One of Good’s college professors taught him to abide by a rule called 80/10/10. “When I worked, I paid ten percent tithe,” said Good, “and I invested ten percent, and I just made it on 80 percent of my income.” He explained that some sort of income is essential to keep from draining the bank. “If nothing’s coming in, it just seems like [money] goes so much faster,” he said. He was pleasantly surprised when he learned he was able to live as well on 80 percent as ten percent. Getting started can be a little tough, but Good explained that getting on a budget would eventually develop a moneysaving mindset. The thought of working out a detailed budget can be overwhelming, but Good said envelopes are all that is really needed – one for gas money, one for entertainment, one for
food and other living necessities. “Envelopes help you restrict your spending, and you get a little more meticulous.” When making a financial plan, Good said to focus on the entertainment part of the budget. “You really blow it quickly,” he said. He also suggested students make a category for books and recommended e-books as a cheaper alternative to expensive hard-copy volumes. He said, “This generation is so used to visual, I’m not convinced you have to spend a fortune on a book.” It is very reasonable to take a semester or year off to work and save. Taking summer school is also
a good way to cut down on financial troubles. Working and taking classes during the summer lightens up the credit load for fall and spring semesters, allowing the student to work during the school year as well. Good recommended studying abroad for a semester, which can cut the budget, especially in a country where living costs are inexpensive.

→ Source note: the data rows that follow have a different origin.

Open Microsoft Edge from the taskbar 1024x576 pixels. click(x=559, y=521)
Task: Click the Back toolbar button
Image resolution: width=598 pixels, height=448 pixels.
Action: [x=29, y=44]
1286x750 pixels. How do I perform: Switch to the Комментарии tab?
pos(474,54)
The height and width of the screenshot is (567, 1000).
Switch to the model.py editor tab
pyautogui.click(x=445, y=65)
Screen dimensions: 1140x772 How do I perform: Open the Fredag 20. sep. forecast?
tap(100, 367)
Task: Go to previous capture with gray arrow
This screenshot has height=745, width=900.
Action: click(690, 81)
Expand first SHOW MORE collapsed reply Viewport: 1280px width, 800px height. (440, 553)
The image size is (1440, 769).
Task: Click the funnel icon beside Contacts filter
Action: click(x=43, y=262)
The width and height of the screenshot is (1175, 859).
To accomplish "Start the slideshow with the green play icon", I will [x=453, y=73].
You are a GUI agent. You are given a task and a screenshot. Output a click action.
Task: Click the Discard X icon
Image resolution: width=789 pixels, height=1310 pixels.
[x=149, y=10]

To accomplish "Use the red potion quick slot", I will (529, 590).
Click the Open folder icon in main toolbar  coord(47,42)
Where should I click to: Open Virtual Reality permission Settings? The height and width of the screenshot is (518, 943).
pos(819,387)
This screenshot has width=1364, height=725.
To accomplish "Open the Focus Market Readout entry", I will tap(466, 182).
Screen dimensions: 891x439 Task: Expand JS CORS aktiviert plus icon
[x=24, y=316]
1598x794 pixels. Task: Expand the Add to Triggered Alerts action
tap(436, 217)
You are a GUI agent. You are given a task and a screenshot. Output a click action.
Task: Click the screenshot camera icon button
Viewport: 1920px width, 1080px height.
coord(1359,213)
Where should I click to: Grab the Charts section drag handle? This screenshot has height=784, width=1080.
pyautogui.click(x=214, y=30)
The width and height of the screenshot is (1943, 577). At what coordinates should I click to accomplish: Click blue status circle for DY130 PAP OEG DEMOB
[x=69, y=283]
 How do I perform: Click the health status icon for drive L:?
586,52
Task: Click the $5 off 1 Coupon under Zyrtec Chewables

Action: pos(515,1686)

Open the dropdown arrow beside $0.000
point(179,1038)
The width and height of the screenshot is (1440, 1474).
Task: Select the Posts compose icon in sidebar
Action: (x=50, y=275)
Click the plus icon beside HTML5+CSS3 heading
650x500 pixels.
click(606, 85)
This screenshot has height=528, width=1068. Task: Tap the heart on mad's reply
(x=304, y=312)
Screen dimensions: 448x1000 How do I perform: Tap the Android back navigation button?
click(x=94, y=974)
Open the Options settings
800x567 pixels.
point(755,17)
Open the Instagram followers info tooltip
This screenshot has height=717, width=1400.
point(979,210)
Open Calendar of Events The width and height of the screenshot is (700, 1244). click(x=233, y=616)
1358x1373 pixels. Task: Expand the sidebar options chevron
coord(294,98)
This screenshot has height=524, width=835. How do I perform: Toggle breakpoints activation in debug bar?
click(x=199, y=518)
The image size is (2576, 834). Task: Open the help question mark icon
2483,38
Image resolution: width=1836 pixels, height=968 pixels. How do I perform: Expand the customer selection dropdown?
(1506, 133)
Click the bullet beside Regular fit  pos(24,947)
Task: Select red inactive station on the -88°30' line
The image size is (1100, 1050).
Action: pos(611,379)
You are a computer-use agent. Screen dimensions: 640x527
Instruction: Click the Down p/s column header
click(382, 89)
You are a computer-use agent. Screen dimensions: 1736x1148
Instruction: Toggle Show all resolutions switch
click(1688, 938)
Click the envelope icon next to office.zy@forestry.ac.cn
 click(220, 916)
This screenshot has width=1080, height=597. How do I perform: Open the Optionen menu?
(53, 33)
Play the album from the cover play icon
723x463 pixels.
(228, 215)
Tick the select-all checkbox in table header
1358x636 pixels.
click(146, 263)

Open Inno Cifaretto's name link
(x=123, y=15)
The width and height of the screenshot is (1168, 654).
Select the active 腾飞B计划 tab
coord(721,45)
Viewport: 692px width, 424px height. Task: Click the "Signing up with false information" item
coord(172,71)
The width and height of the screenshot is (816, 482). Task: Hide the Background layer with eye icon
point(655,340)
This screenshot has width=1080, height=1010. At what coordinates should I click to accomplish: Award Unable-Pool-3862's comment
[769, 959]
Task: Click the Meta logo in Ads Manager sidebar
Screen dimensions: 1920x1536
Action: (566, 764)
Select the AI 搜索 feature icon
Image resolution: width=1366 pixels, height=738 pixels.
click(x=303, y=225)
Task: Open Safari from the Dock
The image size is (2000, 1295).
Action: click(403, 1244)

Another financial mistake college students often make is overlooking scholarships. “You’ve got to be willing to get on the Internet and look for scholarships. It’s free money,” said Good. Investing during college is always a good idea. If a student works more hours than he or she is budgeted for, Good recommended investing that money. The key is to research thoroughly and find a reliable company. A very stressful matter all students must address is how they will prepare for life after graduation. To prepare, Good said it is essential to continue to be a learner. Listening to the life-experiences of accounting and business professors and asking them questions can help guide students to financial security after college.